Insurance, Credit and Technology Adoption in Malawi
Risk and uncertainty can lead to low levels of agricultural technology adoption, particularly where resources to help farmers deal with risk are not available. In Malawi, researchers examined the effect of bundling rainfall index insurance with a credit program on farmers’ demand for credit. They found that bundling insurance with credit reduced the demand for credit, from 33 percent for credit alone to 17.6 percent for the bundled product.
The classic economic view of poor farmers is that their lack of a savings cushion causes them to prefer agricultural approaches with more reliable, but lower, average returns. Farmers may see adoption of new technologies as risky, especially early in the adoption process when proper use and average yields are not well-understood. Weather and environmental factors can also pose significant risks. Insurance may help farmers cope with risks and adopt new agricultural technologies, but these products are unfamiliar to many farmers in the developing world, making them unlikely to purchase them. However, insurance may be more appealing to farmers if bundled with another financial product: credit. Will farmers purchase a financial product that combines credit with insurance against poor rainfall?
Context of the evaluation
Nearly all Malawian households (97 percent in 2004-2005) are engaged in maize production, but only 58 percent use hybrid maize varieties. Hybrid maize adoption in Malawi has lagged behind adoption in Kenya, Zambia, and Zimbabwe. Aversion to risk, credit constraints and limited access to information are among the most cited reasons why hybrid seeds and other technologies have failed to take hold in Malawi. Within Malawi, varying rainfall risk is by far the dominant source of production risk in Malawi, followed by pests.

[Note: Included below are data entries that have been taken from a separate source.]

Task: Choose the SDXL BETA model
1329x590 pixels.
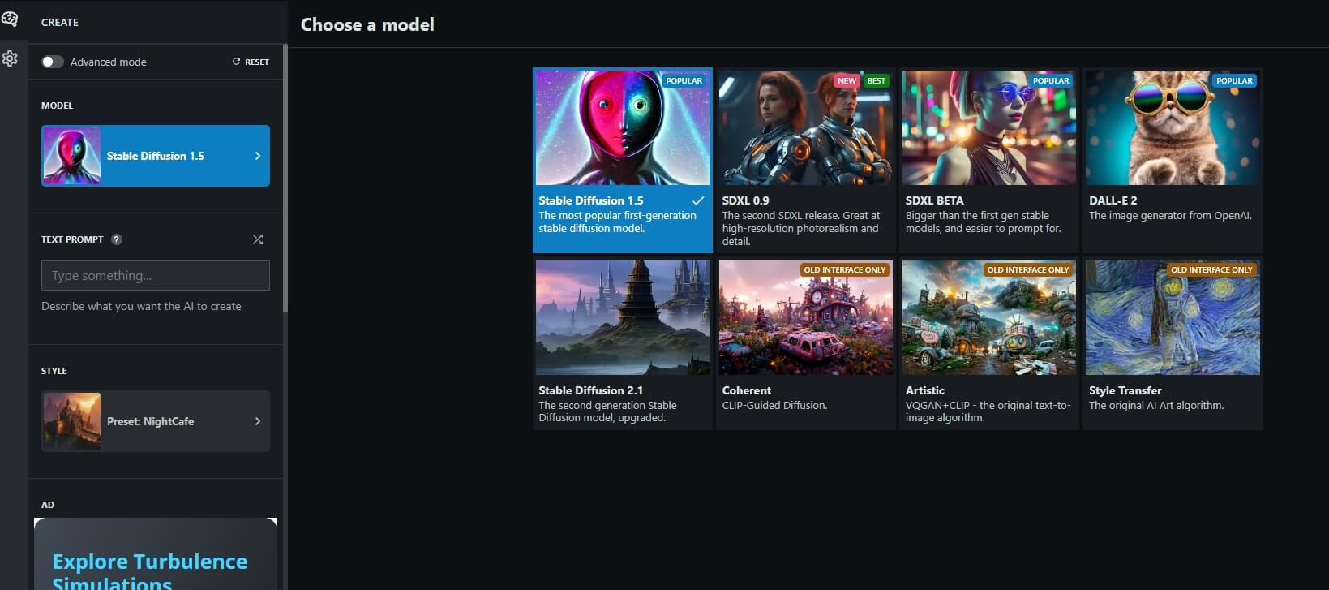Action: click(988, 160)
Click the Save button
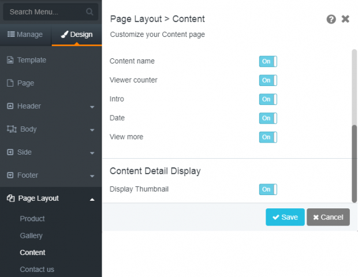 (285, 217)
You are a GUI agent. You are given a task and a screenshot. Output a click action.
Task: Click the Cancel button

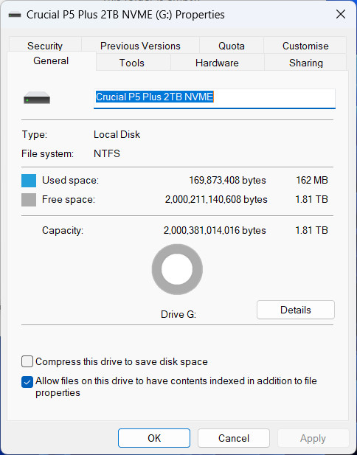pos(234,438)
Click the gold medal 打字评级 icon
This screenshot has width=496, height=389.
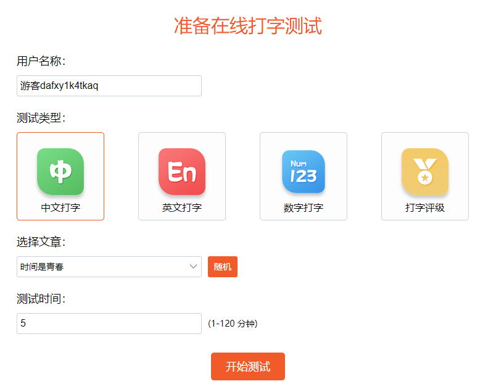tap(424, 172)
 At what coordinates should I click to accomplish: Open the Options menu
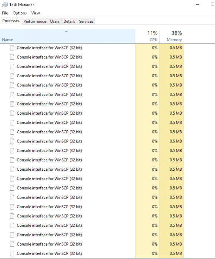click(x=20, y=13)
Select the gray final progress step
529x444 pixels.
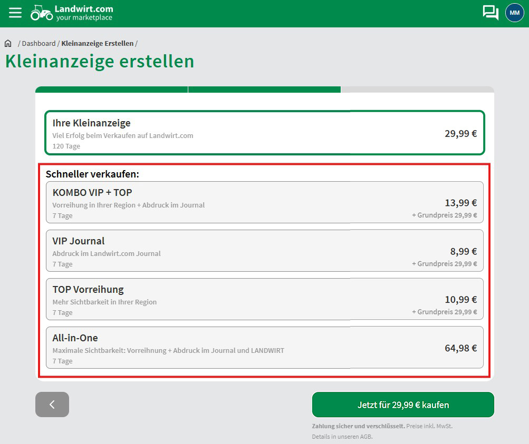pyautogui.click(x=419, y=90)
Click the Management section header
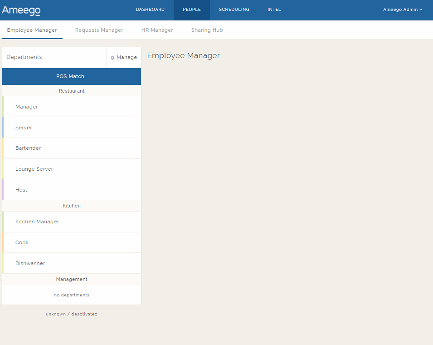 pyautogui.click(x=71, y=279)
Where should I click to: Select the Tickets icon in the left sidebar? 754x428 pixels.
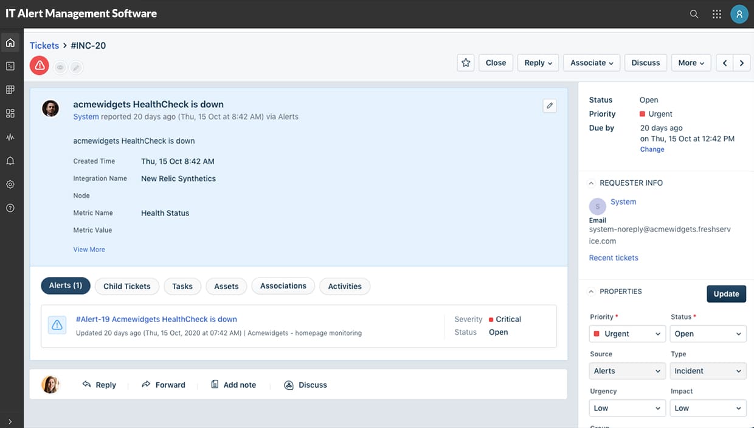[x=10, y=66]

Details of the intervention
Researchers conducted a randomized field experiment to determine whether bundling rainfall insurance with a loan intended to finance adoption of a new crop technology increased demand for credit. Researchers randomly selected 16 localities in central Malawi where farmers were offered credit to purchase high-yielding hybrid maize and groundnut seeds for planting in the November 2006 crop season. In another 16 localities, farmers were offered a similar credit package, but if taking the loan were also required to purchase (at actuarially fair rates) a weather insurance policy that partially or fully forgave the loan in the event of poor rainfall.
The microfinance institutions Opportunity International Bank of Malawi (OIBM) and Malawi Rural Finance Corporation (MRFC) offered loans for the hybrid seeds based on group liability contracts for clubs of 10-20 farmers. Take-up of the loan was an individual decision, but the subset of farmers who took up the loan were told that they were jointly liable for each others’ loans.
The weather insurance policy was customized to each of the four project regions (Lilongwe North, Kasungu, Nkhotakota, and Mchinji). Payouts were based on the rainfall readings at the closest weather station to the individual in question, and premiums were lower in places where the likelihood of a bad rainfall shock was lower. Compared with the annual interest for the uninsured loan (27.5 percent), a farmer taking out an insured groundnut loan faced an effective interest rate ranging from 37.8 percent to 44.4 percent, depending on the area.
All farmers in the study were administered a household survey that covered income, education, assets, income-generating activities (including detailed information on crop production and crop choice), measures of risk aversion, and knowledge about financial products such as credit and insurance.
Results and policy lessons
Loan Take-Up: Take-up was 33 percent among farmers who were offered the basic loan without insurance. Take up was lower, at only 17.6 percent, among farmers whose loans were insured against poor rainfall. A potential explanation is that farmers already were implicitly insured by the limited liability inherent in the loan contract, so that bundling the loan with formal insurance (and charging a premium) effectively increased the interest rate on the loan.
It is also possible that farmers may have been uncertain about the risks associated with the hybrid seeds. For those in the treatment group, the fact that they were offered insurance may have served as a signal that the seeds were a risky investment. Lower take-up of the credit plus insurance product would then be a rational response.
Wealthier and more educated farmers were more likely to take up the insured loan. By contrast, there was no indication that farmer education, income, or wealth was related to loan take-up in the uninsured loan group.
Following the study, one of the partners decided to offer only insured loans, but borrowers generally do not know that the loans are backed by rainfall insurance. This makes the loans less risky for the microfinance institution, but if farmers do not know they are insured, insurance cannot drive them to invest in riskier crops or more inputs.
Gine, Xavier, and Dean Yang. 2009. "Insurance, Credit, and Technology Adoption: Field Experimental Evidence from Malawi." Journal of Development Economics 89(1): 1-11.